Tillich, Paul (1886–1965)
Published Online: 25 NOV 2011
Copyright © 2012 Blackwell Publishing Ltd. All rights reserved.
The Encyclopedia of Christian Civilization
How to Cite
Estes, D. 2011. Tillich, Paul (1886–1965). The Encyclopedia of Christian Civilization. .
- Published Online: 25 NOV 2011
The most prominent theological philosopher and apologist of the 20th century. Born in Starzeddel, Brandenburg, Germany (now Poland) on August 20, 1886, Tillich was the son of a pastor in the Evangelical Prussian Church.
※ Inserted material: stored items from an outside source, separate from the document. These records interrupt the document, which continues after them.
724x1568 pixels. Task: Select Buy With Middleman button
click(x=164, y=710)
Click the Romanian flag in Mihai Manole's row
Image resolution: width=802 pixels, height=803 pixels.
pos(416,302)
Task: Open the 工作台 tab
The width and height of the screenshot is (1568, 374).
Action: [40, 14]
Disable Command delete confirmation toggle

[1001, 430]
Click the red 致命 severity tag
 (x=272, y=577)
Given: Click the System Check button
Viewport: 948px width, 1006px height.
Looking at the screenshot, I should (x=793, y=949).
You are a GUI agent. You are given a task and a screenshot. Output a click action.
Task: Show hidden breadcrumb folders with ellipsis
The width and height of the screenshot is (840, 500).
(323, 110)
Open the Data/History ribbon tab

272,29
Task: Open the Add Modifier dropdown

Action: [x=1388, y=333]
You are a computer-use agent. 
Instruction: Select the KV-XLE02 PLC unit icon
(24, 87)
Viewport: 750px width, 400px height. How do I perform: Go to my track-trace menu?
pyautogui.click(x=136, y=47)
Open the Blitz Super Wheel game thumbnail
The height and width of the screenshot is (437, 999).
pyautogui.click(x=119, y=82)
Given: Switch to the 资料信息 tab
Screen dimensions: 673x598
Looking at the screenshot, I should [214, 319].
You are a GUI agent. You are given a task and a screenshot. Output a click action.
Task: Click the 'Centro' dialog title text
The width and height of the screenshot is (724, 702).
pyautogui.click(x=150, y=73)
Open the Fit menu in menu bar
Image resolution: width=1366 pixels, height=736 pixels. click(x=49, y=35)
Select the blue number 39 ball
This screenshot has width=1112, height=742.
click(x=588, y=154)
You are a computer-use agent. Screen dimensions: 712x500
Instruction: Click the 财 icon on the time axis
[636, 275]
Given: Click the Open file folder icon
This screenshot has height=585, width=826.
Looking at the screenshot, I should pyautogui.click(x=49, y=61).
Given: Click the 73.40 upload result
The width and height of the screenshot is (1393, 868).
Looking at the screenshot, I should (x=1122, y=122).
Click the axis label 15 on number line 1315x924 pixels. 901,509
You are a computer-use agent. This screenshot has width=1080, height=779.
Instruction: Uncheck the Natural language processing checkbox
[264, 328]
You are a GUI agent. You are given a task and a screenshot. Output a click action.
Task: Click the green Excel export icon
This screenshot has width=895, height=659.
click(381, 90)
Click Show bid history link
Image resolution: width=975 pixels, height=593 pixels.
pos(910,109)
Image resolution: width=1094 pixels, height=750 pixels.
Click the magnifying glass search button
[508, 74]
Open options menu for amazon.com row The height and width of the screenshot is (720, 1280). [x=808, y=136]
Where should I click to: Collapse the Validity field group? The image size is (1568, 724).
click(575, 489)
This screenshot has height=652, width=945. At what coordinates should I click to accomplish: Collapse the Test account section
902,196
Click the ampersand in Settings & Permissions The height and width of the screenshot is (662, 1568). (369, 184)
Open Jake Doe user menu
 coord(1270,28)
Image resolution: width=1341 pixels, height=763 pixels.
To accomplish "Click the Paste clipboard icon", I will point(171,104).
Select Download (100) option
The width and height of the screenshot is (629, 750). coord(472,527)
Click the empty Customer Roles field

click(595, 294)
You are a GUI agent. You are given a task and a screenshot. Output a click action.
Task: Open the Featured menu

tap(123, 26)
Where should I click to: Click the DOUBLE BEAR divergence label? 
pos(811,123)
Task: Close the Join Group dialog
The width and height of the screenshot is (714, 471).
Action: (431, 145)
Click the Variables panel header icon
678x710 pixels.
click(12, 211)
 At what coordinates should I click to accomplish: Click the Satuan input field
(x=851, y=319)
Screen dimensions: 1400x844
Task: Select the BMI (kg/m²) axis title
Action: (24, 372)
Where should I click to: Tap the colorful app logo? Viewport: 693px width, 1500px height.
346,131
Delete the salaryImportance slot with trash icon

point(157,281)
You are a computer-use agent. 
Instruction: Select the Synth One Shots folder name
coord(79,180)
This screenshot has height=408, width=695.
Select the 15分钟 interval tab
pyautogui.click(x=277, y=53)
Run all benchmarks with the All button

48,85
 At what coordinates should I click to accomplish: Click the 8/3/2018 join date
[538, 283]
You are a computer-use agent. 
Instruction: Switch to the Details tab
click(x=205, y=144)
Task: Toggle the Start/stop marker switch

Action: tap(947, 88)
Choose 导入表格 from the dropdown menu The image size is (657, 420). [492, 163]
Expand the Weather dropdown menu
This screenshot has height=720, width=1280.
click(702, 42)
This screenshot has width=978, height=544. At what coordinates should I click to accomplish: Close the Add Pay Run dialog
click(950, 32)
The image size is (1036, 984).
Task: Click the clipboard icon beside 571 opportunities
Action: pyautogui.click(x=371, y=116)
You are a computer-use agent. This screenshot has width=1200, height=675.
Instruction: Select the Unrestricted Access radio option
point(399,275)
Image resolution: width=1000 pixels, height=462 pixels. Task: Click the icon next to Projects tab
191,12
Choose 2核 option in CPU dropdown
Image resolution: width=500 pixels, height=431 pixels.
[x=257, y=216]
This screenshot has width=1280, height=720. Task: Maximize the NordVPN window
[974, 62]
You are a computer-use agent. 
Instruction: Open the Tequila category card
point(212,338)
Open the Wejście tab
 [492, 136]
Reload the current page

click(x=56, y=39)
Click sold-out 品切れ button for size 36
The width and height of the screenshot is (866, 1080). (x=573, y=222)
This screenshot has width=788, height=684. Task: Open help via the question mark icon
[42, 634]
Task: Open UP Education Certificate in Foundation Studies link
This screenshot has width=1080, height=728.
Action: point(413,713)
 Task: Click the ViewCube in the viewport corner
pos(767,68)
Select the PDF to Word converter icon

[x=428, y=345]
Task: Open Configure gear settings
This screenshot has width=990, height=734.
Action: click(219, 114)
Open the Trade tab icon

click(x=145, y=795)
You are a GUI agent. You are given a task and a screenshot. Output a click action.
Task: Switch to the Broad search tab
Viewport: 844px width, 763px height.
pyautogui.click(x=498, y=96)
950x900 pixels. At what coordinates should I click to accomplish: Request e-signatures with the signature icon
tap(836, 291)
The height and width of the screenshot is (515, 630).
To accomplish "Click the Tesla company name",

From 1904 to 1911, he studied at the universities of Berlin and Tübingen, and received his doctorate from Breslau and his theological licentiate from Halle. Tillich served as a pastor until World War I, when he volunteered as a German Army chaplain; during the conflict, he was awarded two Iron Crosses for bravery. After the war, he took up teaching posts at universities in Berlin, Marburg, Dresden, and Frankfurt. His outspoken criticism of the rising Nazi power in Germany resulted in his dismissal at Frankfurt in 1933, and his subsequent emigration to the United States. Shortly thereafter, Tillich began teaching at Union Theological Seminary in New York City, where he would remain for the next 23 years. It was during this time he rose to worldwide prominence. In 1955, Tillich retired from Union and became University Professor at Harvard. In 1962, he took up the position of Nuveen Professor of Theology at the University of Chicago, where he would remain until his death on October 22, 1965. In his lifetime, Tillich was awarded several honorary doctorates, the Goethe Medal, and the Peace Prize of the German Publishers Association. His portrait was featured on the cover of Time magazine, and the US Supreme Court cited his ideas. He was the most famous — if not the most influential — of all 20th century theologians.